Since it changed names, I’ve never been tempted to revisit. Not until our former columnist and frequent guest diner Connor Mackay suggested it as the venue for our next review. I couldn’t say “no”.
The layout of the restaurant was quirky to say the least. There is no word in the English language for the shape of the restaurant floor. Furthermore, it was not entirely clear at a glance which areas are for customers and for staff.
Being a restaurant manager himself by occupation, Connor was dismayed by how dirty and dusty the restaurant was. I established there is a fine line between shabby chic and lack of TLC. With several instances of chipped wall and cracked paintwork, we agreed Gusto Lounge falls into the latter category. Not to mention the amount of cables and wires lining the walls. I felt in danger of getting plugged into the mains, or at the very least, electrocuted.
To further twist the knife, mine and Connor’s visit had been rather ill-timed. Turns out the menu was changing the day after our visit, so the current selection was limited. That is to say, pretty much everything interesting on the outgoing menu was unavailable.
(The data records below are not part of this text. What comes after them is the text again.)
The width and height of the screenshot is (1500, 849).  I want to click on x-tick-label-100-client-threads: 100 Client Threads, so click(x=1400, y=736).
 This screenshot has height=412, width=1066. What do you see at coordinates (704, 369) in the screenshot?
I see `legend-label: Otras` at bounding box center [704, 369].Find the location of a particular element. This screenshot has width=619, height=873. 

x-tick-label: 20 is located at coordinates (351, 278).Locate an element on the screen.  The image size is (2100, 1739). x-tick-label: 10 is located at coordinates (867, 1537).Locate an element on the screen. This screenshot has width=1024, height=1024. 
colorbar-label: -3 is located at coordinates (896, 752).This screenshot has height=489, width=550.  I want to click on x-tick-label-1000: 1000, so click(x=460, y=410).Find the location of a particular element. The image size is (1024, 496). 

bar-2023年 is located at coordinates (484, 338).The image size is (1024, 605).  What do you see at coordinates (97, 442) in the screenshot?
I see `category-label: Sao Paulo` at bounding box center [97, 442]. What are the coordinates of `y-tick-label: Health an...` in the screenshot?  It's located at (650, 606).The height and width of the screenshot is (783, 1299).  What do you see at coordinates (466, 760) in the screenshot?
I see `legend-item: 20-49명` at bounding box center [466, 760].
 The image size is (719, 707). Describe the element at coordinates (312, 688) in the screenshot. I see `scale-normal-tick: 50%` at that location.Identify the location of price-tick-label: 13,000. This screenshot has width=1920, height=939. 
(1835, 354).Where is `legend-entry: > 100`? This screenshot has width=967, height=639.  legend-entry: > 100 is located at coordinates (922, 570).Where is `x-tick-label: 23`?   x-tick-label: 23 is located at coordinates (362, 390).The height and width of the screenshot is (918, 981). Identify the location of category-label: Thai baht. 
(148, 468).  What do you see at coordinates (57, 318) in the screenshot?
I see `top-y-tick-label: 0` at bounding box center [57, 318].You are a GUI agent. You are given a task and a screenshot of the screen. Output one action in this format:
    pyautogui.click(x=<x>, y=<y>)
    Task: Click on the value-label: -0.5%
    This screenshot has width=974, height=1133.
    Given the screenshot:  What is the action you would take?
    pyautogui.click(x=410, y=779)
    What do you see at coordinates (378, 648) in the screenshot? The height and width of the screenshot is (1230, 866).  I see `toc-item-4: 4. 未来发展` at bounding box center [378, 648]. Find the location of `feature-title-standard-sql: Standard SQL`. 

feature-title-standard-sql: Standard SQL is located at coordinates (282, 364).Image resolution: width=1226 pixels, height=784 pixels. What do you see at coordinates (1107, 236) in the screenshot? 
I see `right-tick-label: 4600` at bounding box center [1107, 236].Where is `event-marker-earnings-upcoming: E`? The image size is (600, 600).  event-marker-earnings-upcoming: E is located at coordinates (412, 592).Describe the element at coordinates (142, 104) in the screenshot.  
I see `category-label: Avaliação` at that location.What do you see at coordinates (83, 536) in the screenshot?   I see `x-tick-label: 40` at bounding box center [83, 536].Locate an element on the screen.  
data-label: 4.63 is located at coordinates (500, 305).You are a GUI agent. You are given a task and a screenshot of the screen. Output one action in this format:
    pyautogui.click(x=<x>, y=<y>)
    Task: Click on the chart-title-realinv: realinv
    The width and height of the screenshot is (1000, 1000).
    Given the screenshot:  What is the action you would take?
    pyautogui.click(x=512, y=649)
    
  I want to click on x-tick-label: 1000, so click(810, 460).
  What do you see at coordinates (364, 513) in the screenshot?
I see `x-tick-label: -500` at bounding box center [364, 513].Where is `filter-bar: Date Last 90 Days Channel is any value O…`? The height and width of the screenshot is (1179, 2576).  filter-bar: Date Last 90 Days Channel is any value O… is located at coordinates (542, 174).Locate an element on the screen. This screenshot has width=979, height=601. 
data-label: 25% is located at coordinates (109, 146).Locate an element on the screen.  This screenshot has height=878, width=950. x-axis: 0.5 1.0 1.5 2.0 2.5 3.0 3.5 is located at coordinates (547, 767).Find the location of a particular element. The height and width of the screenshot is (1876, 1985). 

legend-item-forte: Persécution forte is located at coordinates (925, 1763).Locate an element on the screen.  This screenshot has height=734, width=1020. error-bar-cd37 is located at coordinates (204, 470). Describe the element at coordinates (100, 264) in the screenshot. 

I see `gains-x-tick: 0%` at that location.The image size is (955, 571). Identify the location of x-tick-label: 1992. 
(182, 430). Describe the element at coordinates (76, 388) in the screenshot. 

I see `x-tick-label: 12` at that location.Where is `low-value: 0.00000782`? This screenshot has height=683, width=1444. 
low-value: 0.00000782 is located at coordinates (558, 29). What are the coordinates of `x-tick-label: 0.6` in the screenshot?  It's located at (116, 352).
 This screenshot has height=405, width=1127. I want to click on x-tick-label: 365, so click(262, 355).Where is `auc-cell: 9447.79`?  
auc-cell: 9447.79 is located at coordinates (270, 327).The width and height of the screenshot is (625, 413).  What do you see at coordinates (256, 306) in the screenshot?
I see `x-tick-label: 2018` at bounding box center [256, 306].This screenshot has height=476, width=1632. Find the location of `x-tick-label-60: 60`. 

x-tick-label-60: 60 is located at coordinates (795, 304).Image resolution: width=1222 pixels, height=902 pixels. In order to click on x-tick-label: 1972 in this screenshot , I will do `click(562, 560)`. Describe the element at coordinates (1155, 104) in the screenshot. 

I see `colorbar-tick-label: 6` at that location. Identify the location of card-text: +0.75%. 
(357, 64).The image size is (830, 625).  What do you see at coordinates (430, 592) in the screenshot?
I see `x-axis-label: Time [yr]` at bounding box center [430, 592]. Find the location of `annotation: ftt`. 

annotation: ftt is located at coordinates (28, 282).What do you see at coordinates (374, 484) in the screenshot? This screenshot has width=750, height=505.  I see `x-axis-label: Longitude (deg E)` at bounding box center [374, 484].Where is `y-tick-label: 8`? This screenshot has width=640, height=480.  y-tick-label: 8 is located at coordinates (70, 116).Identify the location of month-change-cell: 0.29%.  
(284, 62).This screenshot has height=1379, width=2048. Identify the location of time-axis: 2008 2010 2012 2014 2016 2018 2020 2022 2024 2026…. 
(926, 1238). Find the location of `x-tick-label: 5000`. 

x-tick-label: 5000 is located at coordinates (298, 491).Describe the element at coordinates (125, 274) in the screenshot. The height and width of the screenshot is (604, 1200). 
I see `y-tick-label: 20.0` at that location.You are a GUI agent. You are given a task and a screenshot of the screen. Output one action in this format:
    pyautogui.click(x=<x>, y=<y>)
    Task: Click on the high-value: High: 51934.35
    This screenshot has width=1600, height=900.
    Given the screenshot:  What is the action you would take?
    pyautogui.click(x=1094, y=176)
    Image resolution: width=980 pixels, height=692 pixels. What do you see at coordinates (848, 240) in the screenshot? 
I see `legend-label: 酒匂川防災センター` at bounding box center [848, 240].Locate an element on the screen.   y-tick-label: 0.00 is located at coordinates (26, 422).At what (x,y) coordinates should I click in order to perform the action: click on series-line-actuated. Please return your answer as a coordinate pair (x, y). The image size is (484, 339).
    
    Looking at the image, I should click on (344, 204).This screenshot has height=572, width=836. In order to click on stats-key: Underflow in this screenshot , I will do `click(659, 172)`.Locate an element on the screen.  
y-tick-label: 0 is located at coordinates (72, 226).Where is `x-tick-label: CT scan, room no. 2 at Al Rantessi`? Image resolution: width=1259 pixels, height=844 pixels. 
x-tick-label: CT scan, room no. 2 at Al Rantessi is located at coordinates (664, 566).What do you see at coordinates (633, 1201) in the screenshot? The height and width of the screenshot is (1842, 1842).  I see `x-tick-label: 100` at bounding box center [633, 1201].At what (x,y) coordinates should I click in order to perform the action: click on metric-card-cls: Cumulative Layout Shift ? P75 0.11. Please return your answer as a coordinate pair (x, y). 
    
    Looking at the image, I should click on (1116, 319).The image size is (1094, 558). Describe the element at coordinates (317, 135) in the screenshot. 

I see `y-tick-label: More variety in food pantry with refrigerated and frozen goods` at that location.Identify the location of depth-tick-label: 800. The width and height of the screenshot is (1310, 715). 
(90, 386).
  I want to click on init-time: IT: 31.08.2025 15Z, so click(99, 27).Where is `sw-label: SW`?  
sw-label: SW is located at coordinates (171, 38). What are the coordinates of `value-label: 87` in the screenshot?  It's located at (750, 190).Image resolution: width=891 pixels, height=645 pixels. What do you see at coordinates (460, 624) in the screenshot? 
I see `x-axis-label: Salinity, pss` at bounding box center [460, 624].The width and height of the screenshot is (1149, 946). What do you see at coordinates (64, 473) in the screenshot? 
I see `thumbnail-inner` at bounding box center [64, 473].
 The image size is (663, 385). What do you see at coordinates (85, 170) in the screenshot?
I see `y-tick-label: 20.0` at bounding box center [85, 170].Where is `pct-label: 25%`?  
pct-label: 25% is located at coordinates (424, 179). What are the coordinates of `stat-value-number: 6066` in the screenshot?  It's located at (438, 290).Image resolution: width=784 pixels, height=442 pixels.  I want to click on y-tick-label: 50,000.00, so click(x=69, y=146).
I remember being utterly spoilt for choice when we reviewed this place as Buon Gusto. This was a stark difference and a major disappointment. But given it was Sunday, Connor and I decided to divert from the à la carte menu and go for a Sunday Roast. That of a Lamb Shank to be more precise.
Now this is where the restaurant redeemed itself. To start with, that’s not a bad portion for something in the £14 region, is it? I had to criticise to myself the serving of a Yorkshire Pudding with lamb. That’s down to my reluctance to deviate from tradition, mind you. It was still very nice.
Much as the entire dish was delicious as a whole, Connor and I agreed upon singling out two elements for particular commendation.
Firstly, the Cauliflower Cheese that arrived amid the mass of vegetables. It was more of a white sauce in terms of flavour and consistency than cheesy. But that scores major points with me. Given there was gravy as well, I felt the two sauces complemented one another beautifully.
Then there was the lamb itself. If the lamb meat literally falls off the bone, they’ve done it correctly. Here we had a prime example. It was divine. Full of pure flavour and succulence. There is nothing more to say.
A mixed bag of a dining experience when you weigh it up. First-class quality food served in a sub-standard setting. The service wasn’t atrocious, but was only as good as it felt it had to be. While it wouldn’t be the first restaurant I’d recommend visiting in Southampton, I certainly wouldn’t deter anyone from trying it out. Connor and I said we would like to see how it fares with its new menu. Maybe they might impress across the board?